27 February 2019

recreating a user

a short while back, i made an attempt to switch my home shell from bash to xonsh. in the process of doing this, i took more of a raw approach. despite the learning process that was, it left me with scars.

these scars are specific to my system's user management and my account (see the last paragraph of the shell switch post). i no longer had a recognized user requiring me to type in my username rather than just typing in my password.

today, i made the attempt to fix that. now, i will admit there might be a better way out there to do this, but i took this (raw) route again.

with superuser privileges, i edited the /etc/passwd file and appened a digit to my username and changed my user id to 1001. i did this in the /etc/group and /etc/shadow files.

i then created a new user with my original name using this command (as root):

# useradd mock -d /home/mock -M -u 1000 -G wheel -U

i set the password for the replacement user, and i rebooted the system for all the things to be recognized. (i came back later to add the other groups to which this user belonged.)

the command created the new user with the established name assigning the original user id to the new user and the original user's home directory also to the new user. because the user id is the same, all filesystem permissions still belong to the appropriate user.

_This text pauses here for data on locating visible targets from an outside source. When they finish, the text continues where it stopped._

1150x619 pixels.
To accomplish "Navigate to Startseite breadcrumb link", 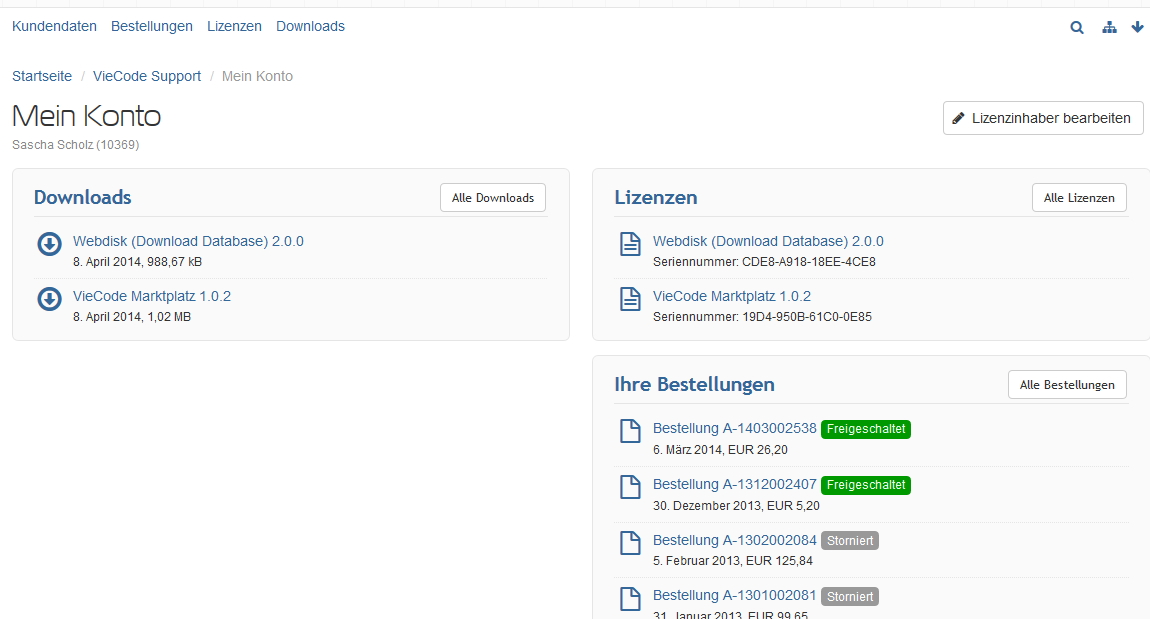I will (42, 76).
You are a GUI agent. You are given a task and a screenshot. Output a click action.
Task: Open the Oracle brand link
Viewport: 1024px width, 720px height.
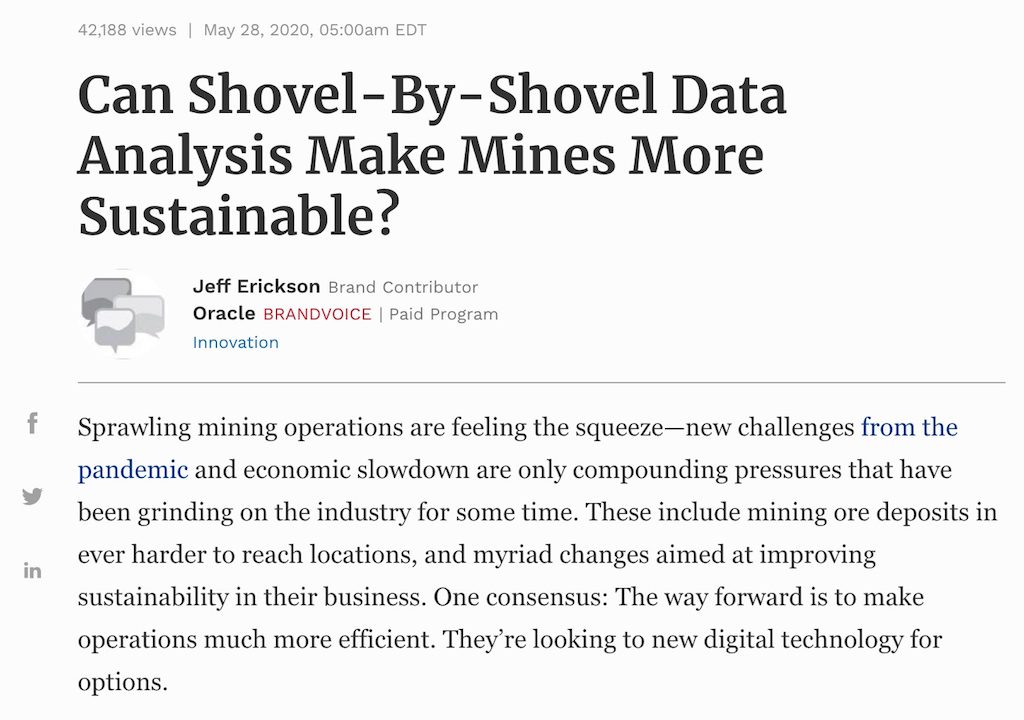[223, 314]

i then removed the old, modified username from the /etc/passwd and /etc/group files.

now, things are back to normal.

08 February 2019

when to use less instead of vim

i am baffled that so many people feel like vim is the correct tool for viewing files on linux systems. using vim to view files you'd edit is fine. when i am viewing code or a config file which i may change, i might use vim but only if i plan on making changes to the file.

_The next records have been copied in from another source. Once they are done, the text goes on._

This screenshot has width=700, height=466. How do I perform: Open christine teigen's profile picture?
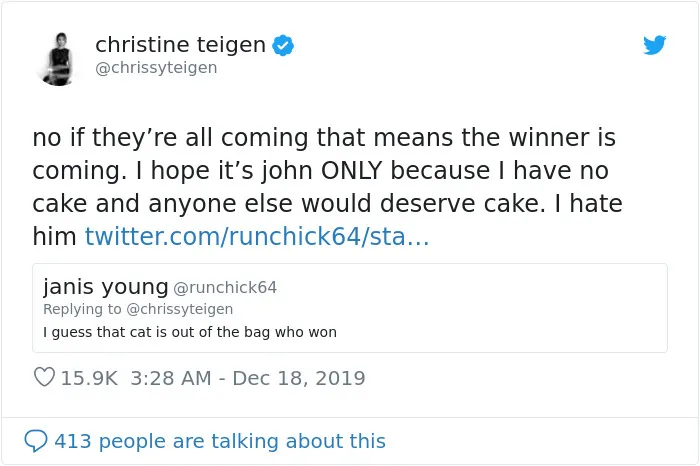[x=58, y=59]
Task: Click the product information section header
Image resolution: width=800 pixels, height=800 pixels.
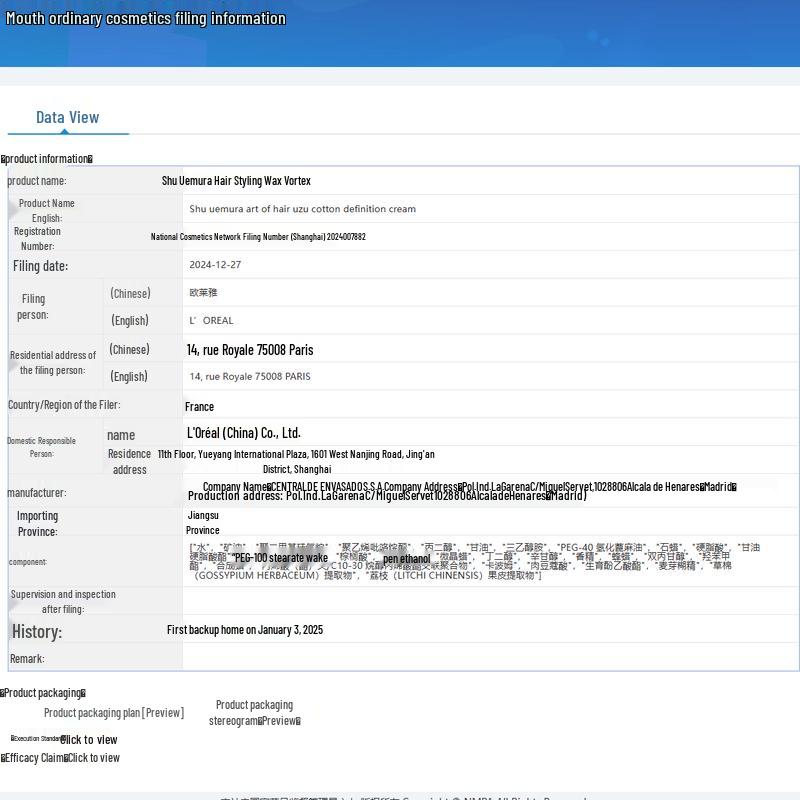Action: coord(47,159)
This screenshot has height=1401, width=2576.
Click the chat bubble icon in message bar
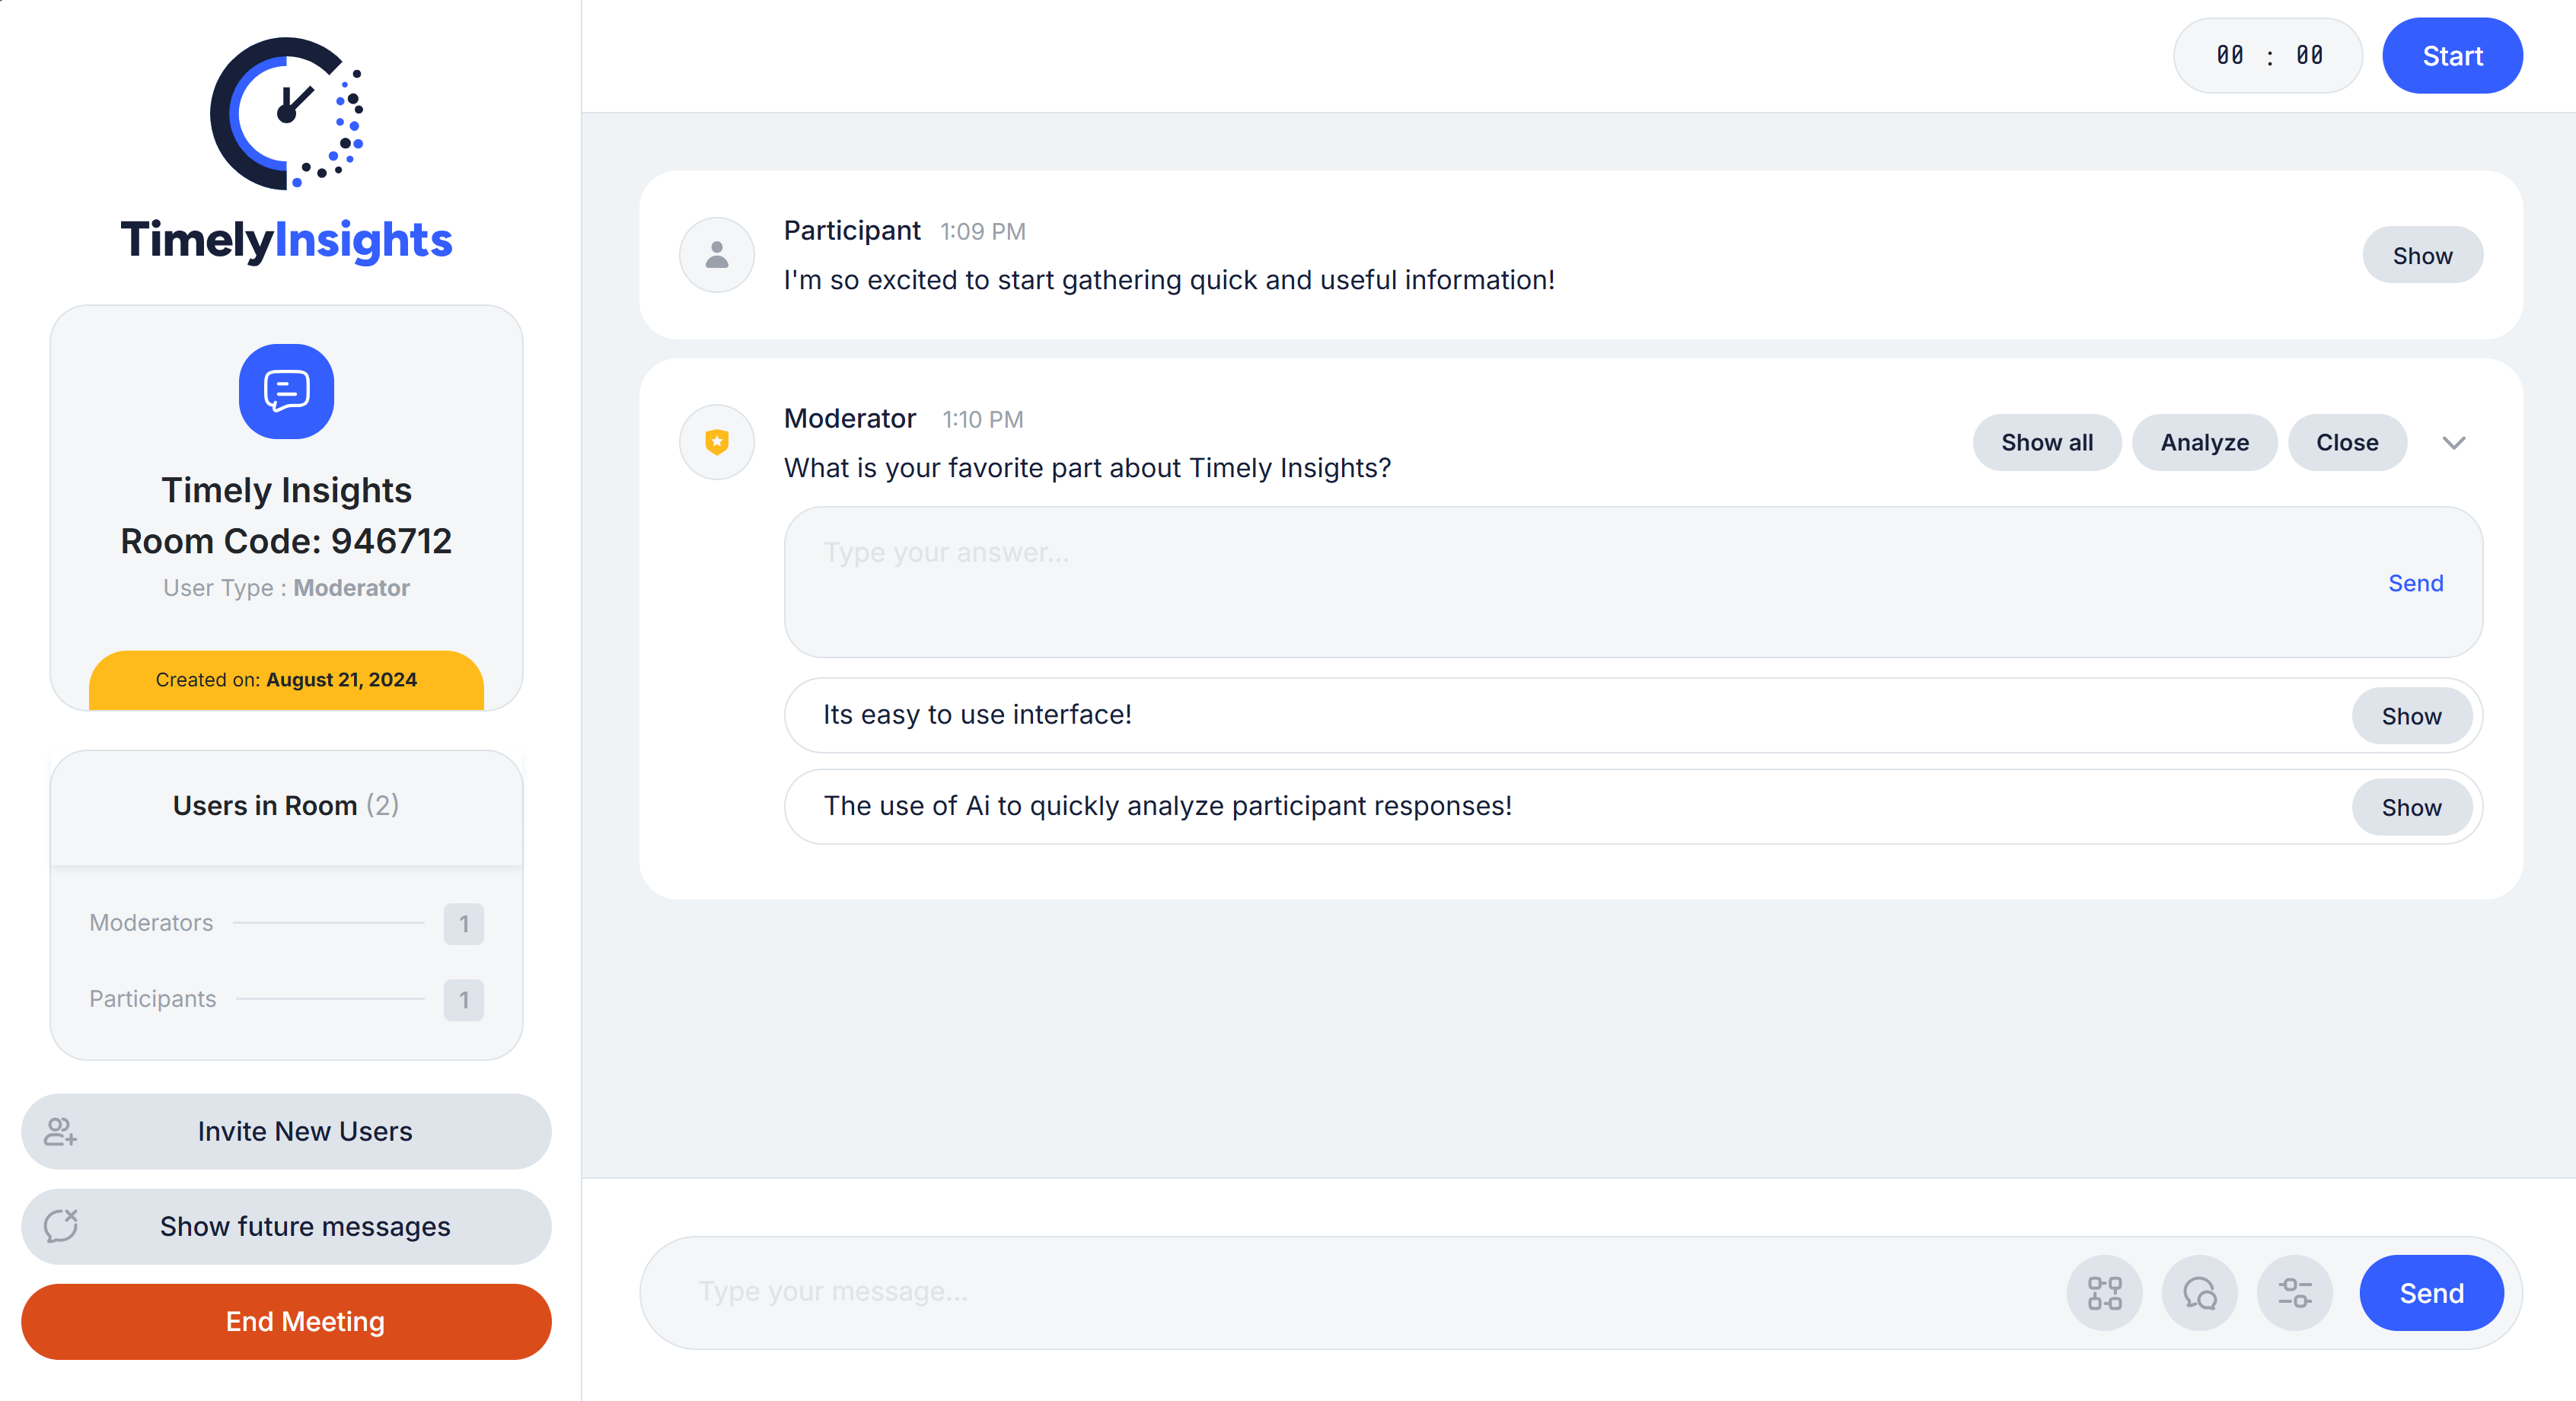2199,1293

but when i am going to view a file which i don't ever plan to edit or ever need to edit, i use less. log files are ones where i see this happening very often. unless you expect to change the log file, i see no reason for using vim.

even when viewing files which could be edited, it's best to use less. scenario: someone wants to view a file. they use vim. i jump on the server and need to actually change the file. i get the message that the file is already being edited. maybe i can say that i want to edit it anyway, but there are no guarantees someone won't :wq or ZZ out of the file and undo my changes. if they used less, there would be no threat of this.

less lets me move through a file much quicker for pure examination purposes. spacebar works like CTRL+F to scroll a page at time, yet all the vim moving commands are available too. searching text is the same as vim. and i can exit less with a simple tapping of the q key.

"but, but i need line numbers and vim lets me do that!" so does less. use the -N option on less to get line numbers.

"what if learn that i need to edit a file after i have entered less?" just press v in less to enter vim mode.

and a side annoyance are any leftover swap files vim might leave behind on a dirty exit of vim. swap files for log files? how first-year cadet is that?

if you feel the outstanding need to use vim to view files which should never be edited, then use the -R argument to ensure the file is never changed. if you practice using the -R, i am willing to bet you'd find typing less much easier.

and before you ask me, "why not use more?" i will let you figure out why less is more. (and if you are viewing files with nano, there are no words to describe that insanity.)

bonus assignment: find out what the view command does.